California City is the largest immigration detention center in California, with the capacity to hold 2,560 people. When the Department of Justice visited the facility last year, 942 people were held there.
This year, on May 27, Lofgren (CA-18), and fellow California Democratic Representatives Kevin Mullin (CA-15), Luz Rivas (CA-29) and George Whitesides (CA-27) arrived unannounced to inspect the detention center.

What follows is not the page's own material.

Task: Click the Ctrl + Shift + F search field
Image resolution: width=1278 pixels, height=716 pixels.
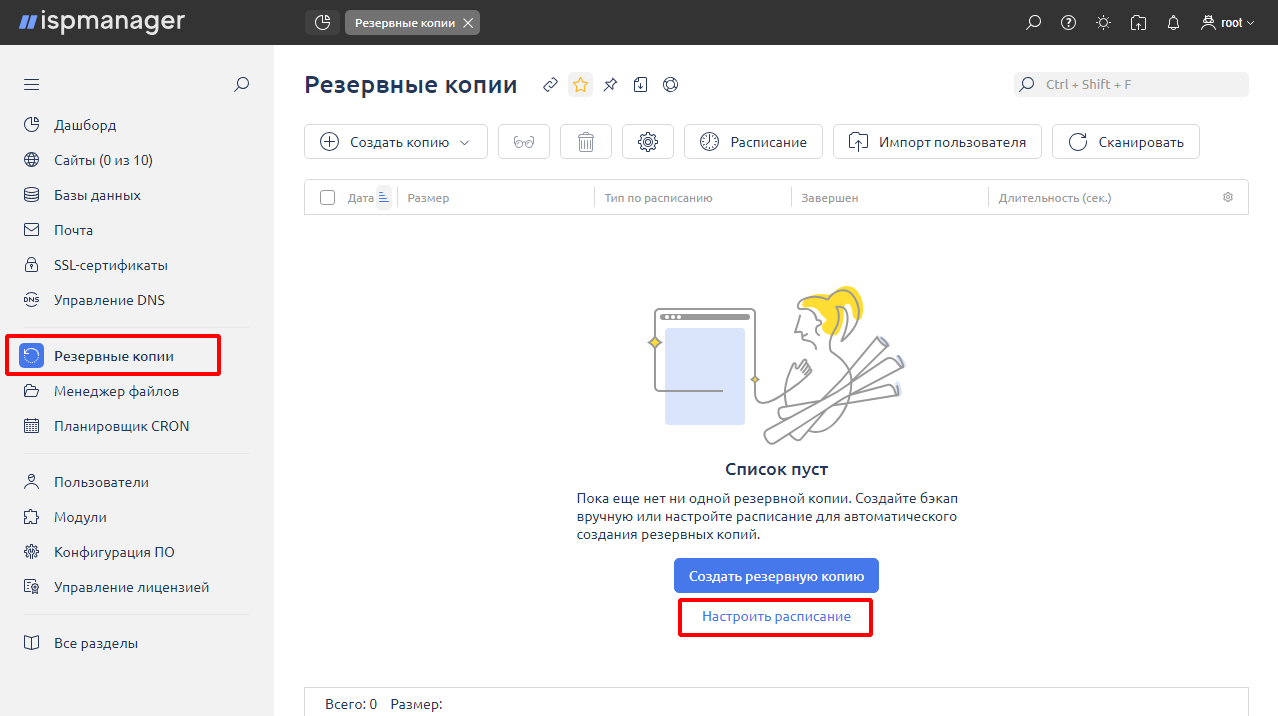Action: [1131, 85]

"ICE is spending a small fortune just moving people around the country for civil infractions.”
Calif. Rep. Zoe Lofgren
The officials had come to personally inspect problems detailed in the state attorney general’s investigation of immigration detention facilities in California. The visit was part of their responsibility to oversee the Department of Homeland Security and Immigration and Customs Enforcement, they explained. They were there to ensure the well-being of detainees, the lawmakers said, and to examine the use of tax funds paid to private prisons to house people ensnared by immigration agents enforcing Trump Administration policies.
There were no protests, vigils or demonstrations outside the center, unlike at other federal detention facilities. At the same time as the visit, Immigration and Customs Enforcement agents and state police were attacking human rights advocates outside Delaney Hall in New Jersey. There, detainees were on a hunger strike to bring attention to their lack of access to lawyers and judges, as well as poor living conditions. In California, media and human rights advocates were outside Adelanto, another immigration detention facility in the Mojave Desert, where detainees were also on a hunger strike. While local, national and international media were at those facilities, Voices of Monterey Bay was the only media present for the California City Detention Center visit.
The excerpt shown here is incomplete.